Their style of working has evolved out of daily contact with people `who do not have the choice of intellectual work'. Denis spent several years as a woodworker in Paris before changing to building - an occupation in which people without skills can more easily be included. Etienne identified a need for building in the community of Le Rotoir itself.

One of their colleagues, Gerard Gigand, had no previous experience of building and talks freely of mistakes he has made. `But,' he says, `working alongside people is much more difficult than solving technical problems.

Space to exist
'The people who work with us are socially underprivileged. They do not believe they can be responsible or achieve anything; and they find it hard to take initiative. At the same time they have their pride.'

He recalls a time when he was in charge of refitting three rooms. On the first day he started on the rewiring while an experienced builder, Patrick Barrier, was showing another man how to prepare a parquet floor. On the second day, Barrier was not there and the electrical work was only partly done. The man who had been working on the parquet floor said that he knew enough to continue. Gigand trusted him. But when he started to lay the floor itself he made such a bad job of it that Gigand had to stop him. This reinforced the man's feelings that he was useless, and he formed a grudge against Gigand.

Later, at one of the monthly meetings of those responsible for the work, Gigand's colleagues helped him to see that he should have stopped his own activity and worked alongside the other man.

`The priority of our work is first and foremost to give people space to exist,' says Gigand. `It is not easy to disrupt your organized way of doing things to make space for someone else. You can only do this if people come before money, and even before the idea of working properly.' But, he adds, `then you find the work is done properly'.

The groups aim to pay each according to their needs rather than according to how productive or responsible they are - and since everyone's basic needs are more or less the same the salaries are also similar. Some needs, such as housing, can be met in more direct ways. The group helped Gigand to refurbish the once-derelict house which he now rents, giving hundreds of man-hours of work. He has helped others in the group with their housing needs.
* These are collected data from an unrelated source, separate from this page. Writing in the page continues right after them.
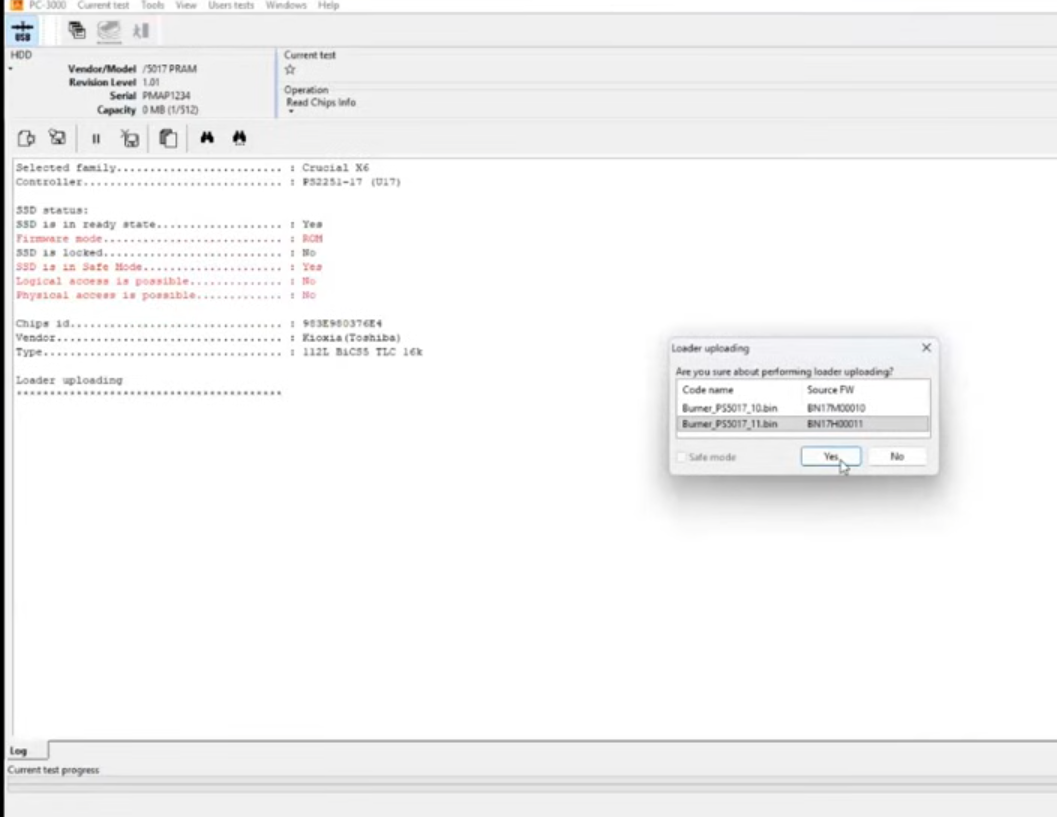This screenshot has width=1057, height=817.
Task: Select Burner_PS5017_10.bin in the list
Action: pos(729,408)
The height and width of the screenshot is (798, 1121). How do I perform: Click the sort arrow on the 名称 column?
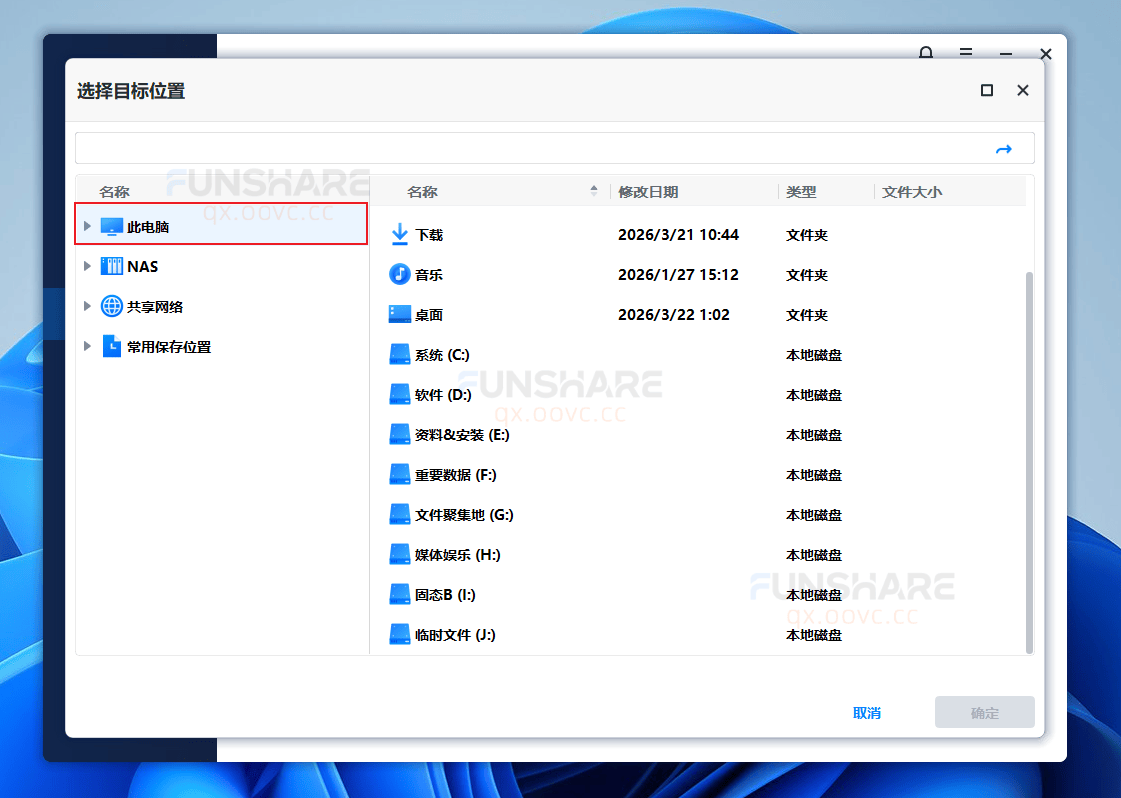pos(594,190)
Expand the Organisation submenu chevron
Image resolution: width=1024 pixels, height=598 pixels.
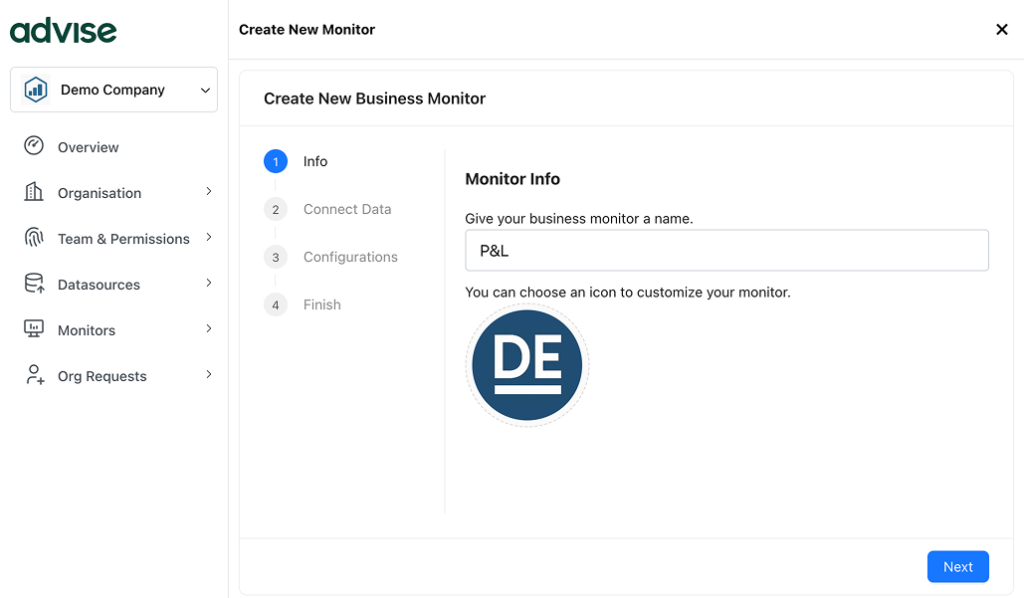click(208, 191)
Quality is important, says Gigand. `It is too easy, and in a sense fraudulent, to employ underprivileged people to do bad work. Nobody grows through it. When you employ people you must have some yardsticks. One yardstick is commercial success - if the company runs out of money then we are doing something wrong.'

For this reason the Primards' two groups operate commercially. The right relationship with the customer is essential. `We are committed to quality,' says Gigand, `but the route we take to achieving it may cause anxiety - in terms of the time taken or the need to re-do the work if it is not well done. The customer must understand that people have the right to make mistakes.'

On each job the group starts by exploring with the client what his or her dream is - not just what they have seen in a catalogue or even what they feel is technically possible, which they often don't know. Then they work out together what they can do. `Sometimes,' says Denis, `we have refused to do things the customer asked us to do because we didn't feel they could afford it.'

For example, the group did a job for a woman who had adopted three children, one of whom was a little girl without arms. They realized that the whole thing had to revolve around that girl - the tap fittings, the heights of the light switches, even the type of flooring for someone who would use her bare feet a lot.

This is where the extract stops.